37 Ninthly, the Commissioner submitted that it could not be said that the Administrators require further time to assess the financial position of Advant because the report to creditors for the purposes of the second meeting has been circulated and the proposed DOCA put to creditors. That is so. The purpose of the adjournment is to allow the second meeting to be held.
38 Tenthly, the Commissioner submitted that if the DOCA is accepted then it will result in a delay of the total return to creditors to 15 June 2018, whereas proceeds from the sale of Advant's real property could be realised within considerably less than this time. That may well be so. However, if any issues arise in the liquidation, including any challenges or claims by any of the related parties in relation to, for example, a rejection of their proofs of debt, then that would also cause delay in relation to the payment of any dividend to creditors by the liquidators.
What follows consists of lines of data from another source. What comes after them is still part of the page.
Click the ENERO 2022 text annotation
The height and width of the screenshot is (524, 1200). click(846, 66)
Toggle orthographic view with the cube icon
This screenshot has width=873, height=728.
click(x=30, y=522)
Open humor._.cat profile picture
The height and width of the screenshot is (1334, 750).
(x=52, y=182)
39 Eleventhly, the Commissioner submitted that if the proposed DOCA is accepted then it does not deal with distributions to certain creditors on the basis that they are accepted to be related and that it is not in the financial interest of those creditors to forgo their debts potentially indefinitely. The Commissioner relied on the judgment in Deputy Commissioner of Taxation v Alternative Business Solutions (Aust) Pty Ltd (Administrators Appointed) (2006) 24 ACLC 435; [2006] FCA 400. It seems that in that case seven creditors of the company agreed not to participate in any distribution made under a proposed deed of company arrangement, leaving only the Commissioner and one other creditor as beneficiaries of the proposed deed. The Commissioner opposed the adjournment of the winding up application, mainly because there was some uncertainty as to the value of debtors the company had as assets. The Court held that, although there was nothing untoward in the fact that the seven creditors were willing to support the proposed deed and forgo the recovery of any debts owed to them because of any family or other relationships between them, the fact was that it was not in their financial interest to forgo their debts and the Court therefore refused to adjourn the Commissioner's winding up application.
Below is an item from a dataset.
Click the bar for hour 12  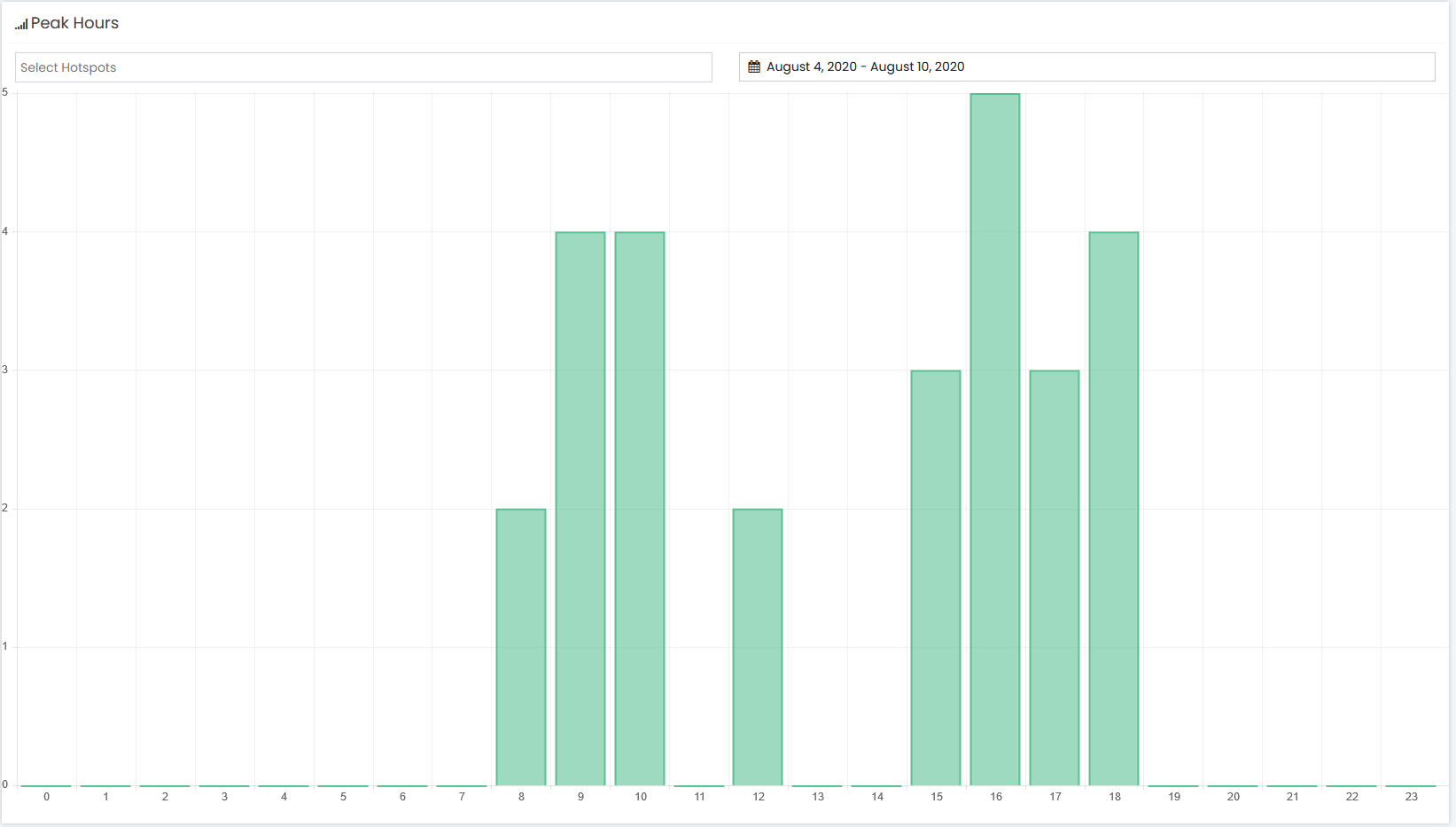pos(758,647)
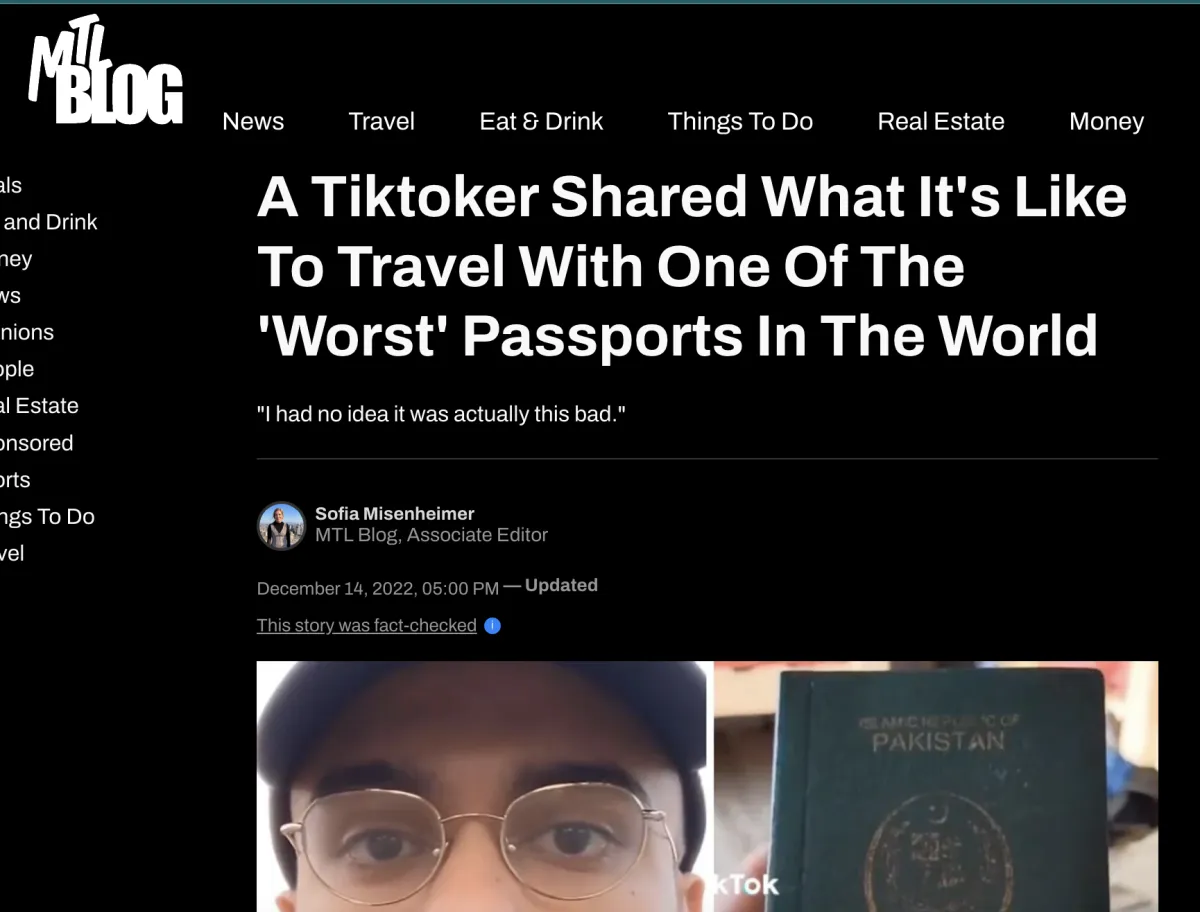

40 In this case the related creditors have agreed to forgo their debts in the proposed DOCA. However, I would not refuse to adjourn the winding up application on that basis. There is nothing untoward in those creditors supporting the proposed deed and forgoing the recovery of their debts. Each of those creditors is a related corporation, seemingly controlled by Mr Townsing or people related to Mr Townsing. They are not individuals and, while their interests need to be considered, they must have also considered their own interests in relation to the proposed DOCA.
41 Lastly, the Commissioner submitted that it is in the public interest to have these matters fully investigated by a liquidator given that Advant failed in separate proceedings in the Full Federal Court to show that some of its claimed loans were not shams. There is no issue as between the Administrators and the Commissioner that those loans which were the subject of proceedings in this Court were shams. The Administrators have not and will not admit those amounts in the administration. However, it cannot be inferred that all transactions entered into by Advant were shams and, in the circumstances of this case, the public interest does not, in my view, outweigh the matters to which I have had regard in coming to the view that I have.
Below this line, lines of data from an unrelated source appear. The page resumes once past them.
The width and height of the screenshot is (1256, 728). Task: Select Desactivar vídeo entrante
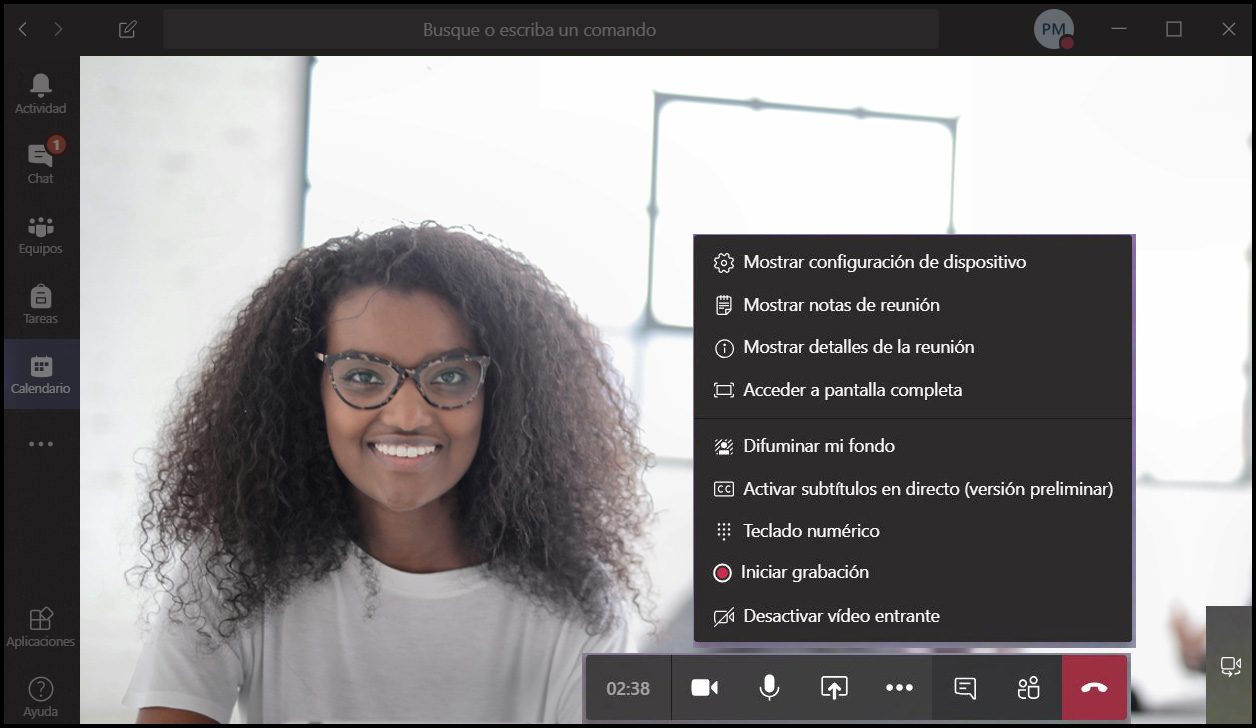pos(841,616)
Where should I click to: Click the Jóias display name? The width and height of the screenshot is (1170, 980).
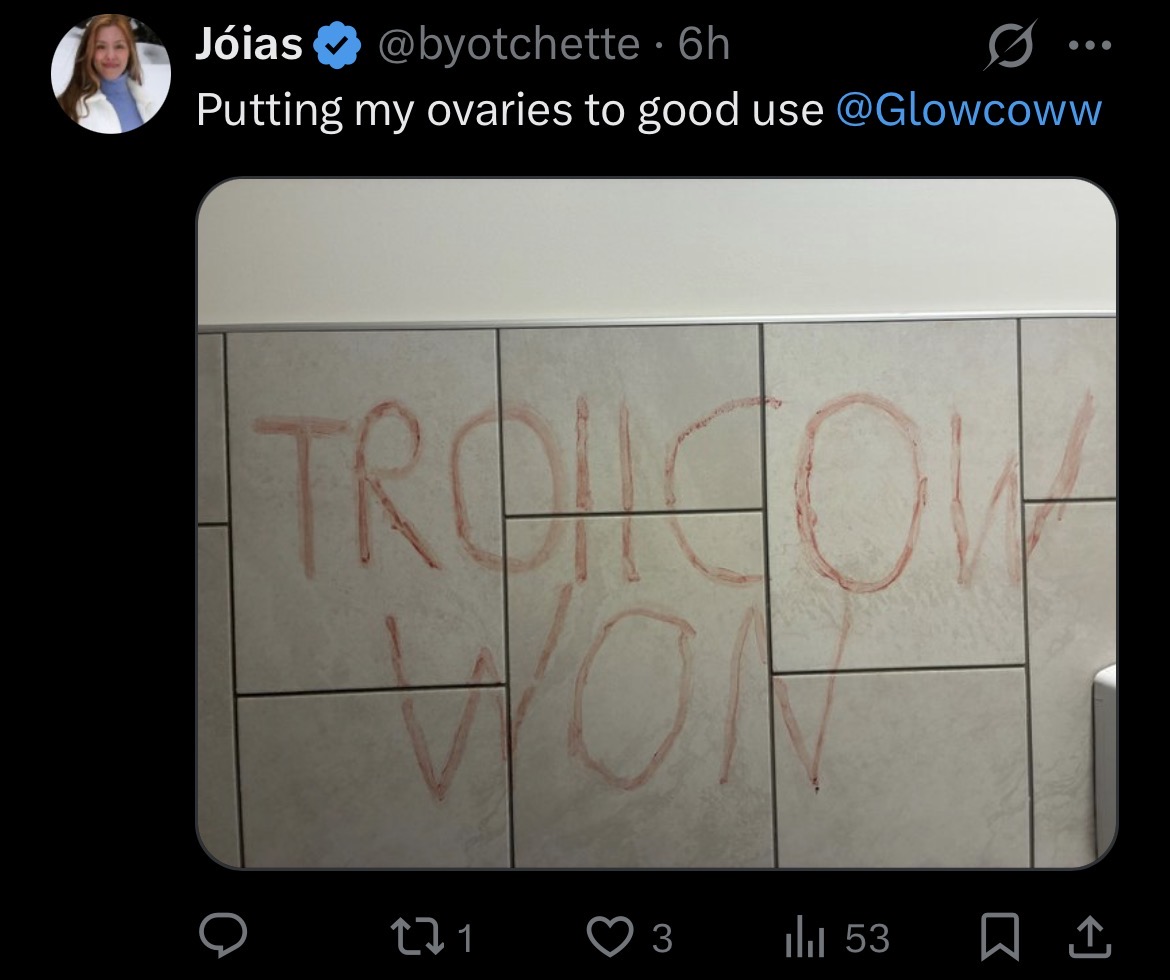[x=248, y=43]
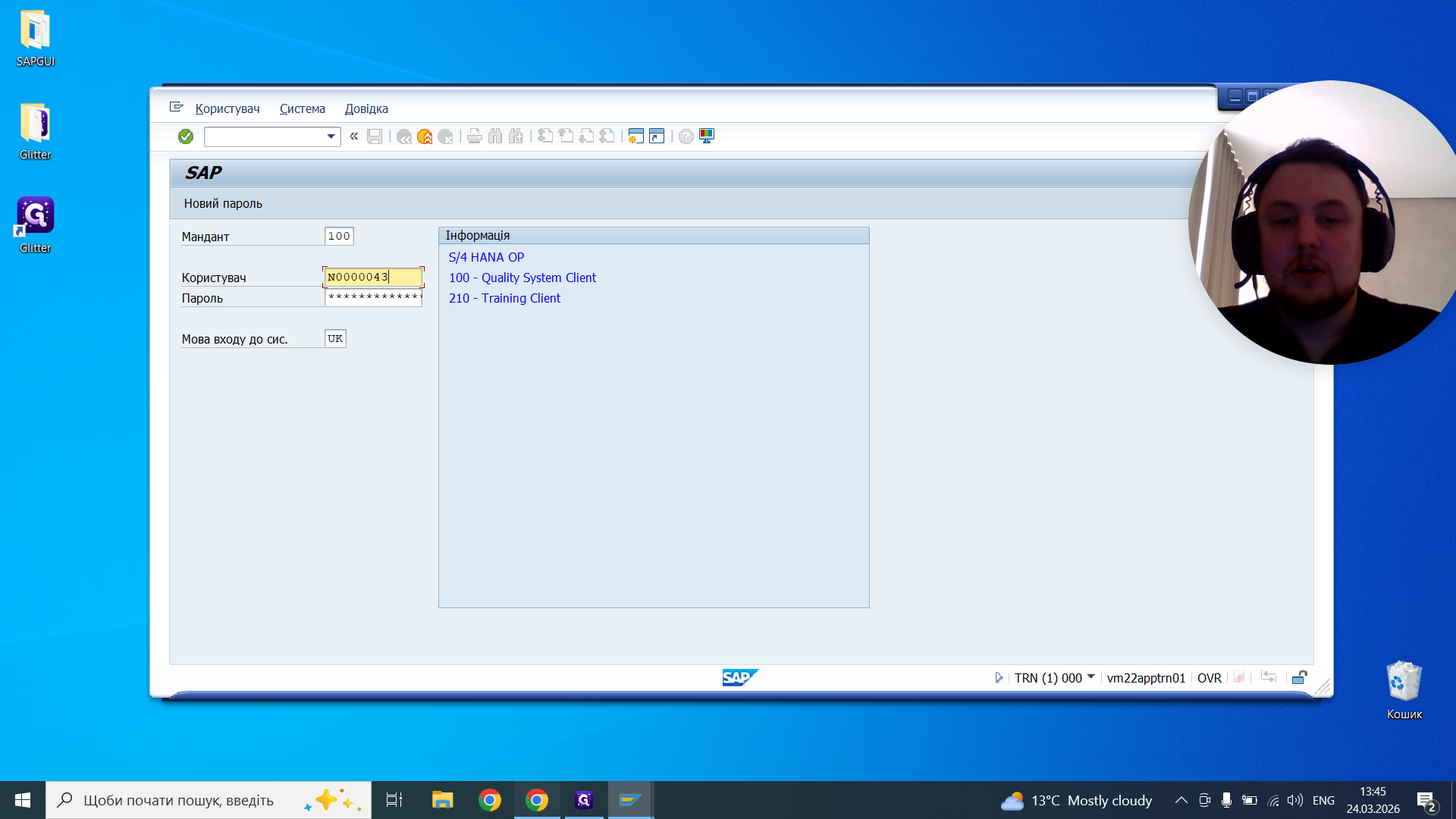
Task: Click the green Enter checkmark icon
Action: coord(186,136)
42 In my opinion, the evidence given by the Administrators has satisfied me that it is in the interests of Advant's creditors for the company to continue under administration rather than be wound up. I will accede to the application made by the Administrators and grant the adjournment.
I certify that the preceding forty-two (42) numbered paragraphs are a true copy of the Reasons for Judgment herein of the Honourable Justice Markovic.